Patent attorneys and intellectual property experts debate the possible changes in the patent laws expected to be made in 2015 after notable rulings made by the US Supreme Court last year.
Patent Infringement rulings made in 2014 will change the way lawsuits are made
In 2015, major changes are expected in patent law as a result of the rulings made by the United States Supreme Court the previous year on patent eligibility, fee shifting, and the nature of claims. In addition, the US Patent and Trademark Office’s post grant review procedures proved widely acceptable while the number of patent infringement claims dropped significantly as Congress showed support for broader reforms.
Changes expected in 2015
While changes are expected in 2015, it is still unclear what exactly they will be and which supervising authority will impose it. The US Appeals Court for the Federal Circuit will have a lot to say, too. The VirnetX v. Cisco decision on patent infringement damages may have a bigger than expected effect. In this case, the Court held that reasonable-royalty damages must consider the portion of the product or sales attributed to the patented feature and not be based on arbitrary rules of thumb.
The growing awareness of the courts and the reforms are making it harder to obtain judgments on nine and ten figure damage awards say patent attorneys across the board.
Squeezing patent holders has become a way of life
The GOP controlled Congress with Obama support and the US International Trade Commission (ITC) are the two unknown factors to watch during the year. The GOP is for wider patent reforms while the ITC is considered a safe haven for patent holders who do not want to stand before the Patent Trial and Appeal Board.
The Federal Courts under Judge Sharon Post has already begun to apply patent eligibility decisions brought forth in the Alice v. Bank case. According to patent attorneys, this judgment has seen patent cases drop by 33%. This decision has been applied to a number of cases covering a large number of products.
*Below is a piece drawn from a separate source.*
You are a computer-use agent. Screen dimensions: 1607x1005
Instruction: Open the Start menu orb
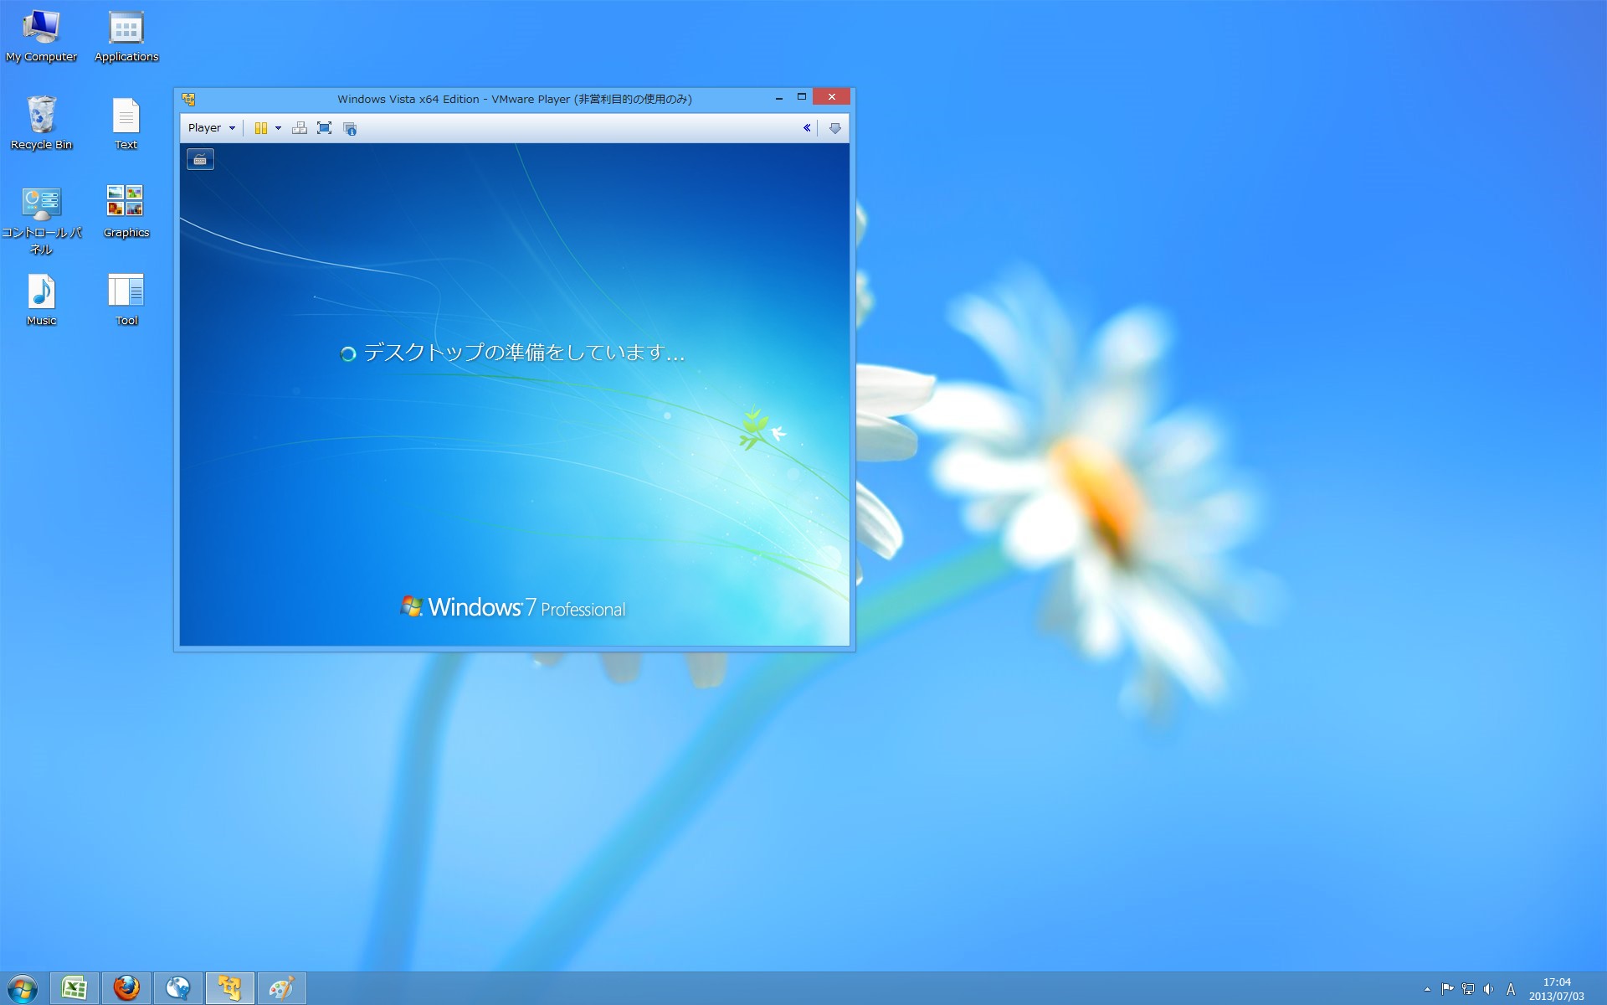pos(23,988)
Again, the GOP is on the right side of history and logic
The Ninth Circuit after hearing the Microsoft Corp. and Motorola Inc observed that court is expected to decide in the coming year how to hand out damages for an essential patent that has been licensed using the FRAND standard, that is fair, reasonable and non-discriminatory. Like this, decisions made on many of the cases involving large companies, by the different Courts and Commissions are expected to change the way patent damages are dealt with the objective to make future decisions more equitable for business.
2015 ought to be the turning point in the way patent damages are dealt with by the courts. The whole process seems to be transforming into well-oiled machinery with amendments to the Federal Rules of Civil Procedure to ensure that defendants in patent lawsuits are notified the right away with an infringement notice and other details.
According to some patent attorneys, Bob Goodlatte’s Innovation Act passed by the House of Representatives in 2013 is the best place to start.